The step, according to the Director General of the GHS, Dr Anthony Nsiah-Asare, has become necessary due to the numerous complaints on how health professionals spend time on their phones while attending to patients.
According to him, the new directive which will take effective by the end of the year would improve efficiency in health facilities.
Dr Nsiah-Asare said this last Friday at the inauguration of three new polyclinics in the Greater Accra Region.
“We will soon send letters round on how the system would be run such that when you enter the hospitals or clinics, you will not have access to mobile network and in place of that, we use intercoms or provide other means of communicating if need be,” he said.
Elaborating further, Dr Nsiah-Asare told Accra-based radio station, Starr FM, that, an intercom system would be put in place at the health facilities for effective communication.

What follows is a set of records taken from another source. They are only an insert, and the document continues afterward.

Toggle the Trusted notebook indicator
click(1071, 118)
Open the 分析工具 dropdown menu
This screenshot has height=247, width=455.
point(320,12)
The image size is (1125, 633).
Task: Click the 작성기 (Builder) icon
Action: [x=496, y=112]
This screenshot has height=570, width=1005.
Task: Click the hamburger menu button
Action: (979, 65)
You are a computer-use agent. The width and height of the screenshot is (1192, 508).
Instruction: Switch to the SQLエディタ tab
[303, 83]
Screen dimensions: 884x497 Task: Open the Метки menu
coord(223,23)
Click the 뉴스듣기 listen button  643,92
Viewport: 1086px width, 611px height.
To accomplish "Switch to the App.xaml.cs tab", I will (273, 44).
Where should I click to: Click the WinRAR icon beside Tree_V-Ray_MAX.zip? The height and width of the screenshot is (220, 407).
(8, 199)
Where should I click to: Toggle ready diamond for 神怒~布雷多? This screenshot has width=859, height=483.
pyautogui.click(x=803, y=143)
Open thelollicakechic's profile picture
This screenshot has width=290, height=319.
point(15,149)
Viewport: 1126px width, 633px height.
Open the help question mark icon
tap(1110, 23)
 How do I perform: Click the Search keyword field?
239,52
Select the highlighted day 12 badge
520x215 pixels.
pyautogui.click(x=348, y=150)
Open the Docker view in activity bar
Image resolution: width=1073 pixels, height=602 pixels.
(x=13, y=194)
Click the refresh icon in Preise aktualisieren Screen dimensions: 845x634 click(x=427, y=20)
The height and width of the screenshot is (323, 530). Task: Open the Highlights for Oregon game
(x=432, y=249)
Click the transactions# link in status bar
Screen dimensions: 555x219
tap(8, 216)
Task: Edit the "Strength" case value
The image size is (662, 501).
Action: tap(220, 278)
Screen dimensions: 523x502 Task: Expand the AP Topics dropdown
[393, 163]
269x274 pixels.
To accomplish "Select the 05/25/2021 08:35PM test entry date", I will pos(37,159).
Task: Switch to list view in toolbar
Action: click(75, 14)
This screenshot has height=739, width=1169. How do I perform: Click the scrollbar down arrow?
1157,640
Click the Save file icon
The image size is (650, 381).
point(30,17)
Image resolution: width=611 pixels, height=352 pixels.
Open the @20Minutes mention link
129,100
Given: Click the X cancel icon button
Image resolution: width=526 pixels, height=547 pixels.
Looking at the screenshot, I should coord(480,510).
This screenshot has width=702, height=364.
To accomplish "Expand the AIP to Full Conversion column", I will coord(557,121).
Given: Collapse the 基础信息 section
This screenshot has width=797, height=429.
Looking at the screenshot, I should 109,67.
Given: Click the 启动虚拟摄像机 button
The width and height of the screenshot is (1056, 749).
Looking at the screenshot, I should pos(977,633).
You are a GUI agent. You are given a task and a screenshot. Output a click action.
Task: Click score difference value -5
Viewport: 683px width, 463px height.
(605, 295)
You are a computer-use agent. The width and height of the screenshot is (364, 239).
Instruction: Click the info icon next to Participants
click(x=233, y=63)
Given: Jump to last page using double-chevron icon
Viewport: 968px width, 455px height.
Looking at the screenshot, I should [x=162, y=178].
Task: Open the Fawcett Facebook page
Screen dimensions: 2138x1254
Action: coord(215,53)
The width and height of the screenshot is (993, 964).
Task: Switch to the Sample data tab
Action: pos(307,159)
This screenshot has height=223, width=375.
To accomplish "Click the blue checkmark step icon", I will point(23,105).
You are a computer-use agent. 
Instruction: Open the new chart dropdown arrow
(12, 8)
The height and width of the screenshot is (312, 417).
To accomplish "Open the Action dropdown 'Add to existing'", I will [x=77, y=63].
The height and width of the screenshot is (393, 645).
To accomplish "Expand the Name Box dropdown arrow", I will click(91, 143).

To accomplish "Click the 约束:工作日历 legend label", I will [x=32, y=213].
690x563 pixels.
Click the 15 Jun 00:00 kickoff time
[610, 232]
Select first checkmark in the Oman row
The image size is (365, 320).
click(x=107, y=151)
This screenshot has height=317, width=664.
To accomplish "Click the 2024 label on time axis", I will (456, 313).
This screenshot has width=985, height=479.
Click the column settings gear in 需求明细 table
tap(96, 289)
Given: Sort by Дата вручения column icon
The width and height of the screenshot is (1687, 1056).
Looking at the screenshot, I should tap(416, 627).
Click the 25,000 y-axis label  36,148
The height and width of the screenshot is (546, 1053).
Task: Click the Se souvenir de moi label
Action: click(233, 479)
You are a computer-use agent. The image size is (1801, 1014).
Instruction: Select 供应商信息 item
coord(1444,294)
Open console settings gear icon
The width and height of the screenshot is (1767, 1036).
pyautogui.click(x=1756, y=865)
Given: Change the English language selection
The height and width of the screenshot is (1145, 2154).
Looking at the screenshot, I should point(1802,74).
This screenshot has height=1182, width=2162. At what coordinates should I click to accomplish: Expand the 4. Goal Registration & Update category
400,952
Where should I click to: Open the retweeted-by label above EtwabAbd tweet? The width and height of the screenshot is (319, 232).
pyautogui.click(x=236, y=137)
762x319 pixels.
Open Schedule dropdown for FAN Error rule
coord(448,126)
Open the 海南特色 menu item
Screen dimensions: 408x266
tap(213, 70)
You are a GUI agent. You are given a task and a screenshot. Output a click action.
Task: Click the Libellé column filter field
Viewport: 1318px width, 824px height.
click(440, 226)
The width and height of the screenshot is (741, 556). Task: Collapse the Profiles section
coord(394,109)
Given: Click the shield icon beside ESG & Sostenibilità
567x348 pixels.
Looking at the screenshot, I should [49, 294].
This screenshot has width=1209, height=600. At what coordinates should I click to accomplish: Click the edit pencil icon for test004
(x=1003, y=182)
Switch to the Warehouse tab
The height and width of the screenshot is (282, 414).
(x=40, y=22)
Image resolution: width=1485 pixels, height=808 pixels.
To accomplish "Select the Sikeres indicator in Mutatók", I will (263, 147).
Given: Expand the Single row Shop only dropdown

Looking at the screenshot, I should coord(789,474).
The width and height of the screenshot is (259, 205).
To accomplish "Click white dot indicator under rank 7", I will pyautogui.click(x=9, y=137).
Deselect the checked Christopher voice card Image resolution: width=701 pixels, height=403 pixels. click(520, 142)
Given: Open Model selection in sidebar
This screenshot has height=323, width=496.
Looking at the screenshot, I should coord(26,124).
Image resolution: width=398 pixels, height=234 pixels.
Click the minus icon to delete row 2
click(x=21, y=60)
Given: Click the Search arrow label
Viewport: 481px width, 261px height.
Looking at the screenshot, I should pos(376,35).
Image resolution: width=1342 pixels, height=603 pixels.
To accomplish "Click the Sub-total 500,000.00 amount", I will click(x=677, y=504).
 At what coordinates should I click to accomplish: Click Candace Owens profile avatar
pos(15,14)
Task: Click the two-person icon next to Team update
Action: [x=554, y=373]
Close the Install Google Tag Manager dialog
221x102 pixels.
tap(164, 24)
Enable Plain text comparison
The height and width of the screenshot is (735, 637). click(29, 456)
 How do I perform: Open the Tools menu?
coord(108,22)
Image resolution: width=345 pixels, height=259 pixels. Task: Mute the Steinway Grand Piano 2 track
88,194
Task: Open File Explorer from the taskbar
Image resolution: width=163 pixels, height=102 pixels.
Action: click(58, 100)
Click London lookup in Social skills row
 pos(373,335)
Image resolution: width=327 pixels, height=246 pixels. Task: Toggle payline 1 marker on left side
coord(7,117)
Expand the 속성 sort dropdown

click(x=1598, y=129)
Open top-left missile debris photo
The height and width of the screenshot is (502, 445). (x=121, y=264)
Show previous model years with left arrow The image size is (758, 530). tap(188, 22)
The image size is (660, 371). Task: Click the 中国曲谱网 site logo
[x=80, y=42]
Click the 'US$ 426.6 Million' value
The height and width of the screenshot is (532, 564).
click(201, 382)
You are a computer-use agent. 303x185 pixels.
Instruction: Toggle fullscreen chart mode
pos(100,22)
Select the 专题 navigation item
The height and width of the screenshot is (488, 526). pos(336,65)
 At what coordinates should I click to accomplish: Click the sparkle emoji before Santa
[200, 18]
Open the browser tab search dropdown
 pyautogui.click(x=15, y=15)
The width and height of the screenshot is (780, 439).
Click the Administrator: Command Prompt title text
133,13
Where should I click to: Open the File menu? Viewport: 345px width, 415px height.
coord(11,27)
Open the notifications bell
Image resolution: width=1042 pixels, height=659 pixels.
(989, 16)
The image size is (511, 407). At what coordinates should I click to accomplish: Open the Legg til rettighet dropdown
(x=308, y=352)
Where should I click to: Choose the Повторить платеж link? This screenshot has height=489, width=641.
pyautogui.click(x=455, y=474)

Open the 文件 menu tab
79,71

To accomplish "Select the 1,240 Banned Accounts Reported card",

“We’ll issue a statement and most of the institutions will have the intercom systems working. In most organizations except in some banks and some corporate institutions, you’ll find most officials of the facilities on their mobile phones.
“In the Western World, in most of the hospitals, networks do not work well to help check some of these irregularities. Intercom systems are used. We’re considering scrambling the network system in the hospitals so health officials cannot use them while at post,” he said.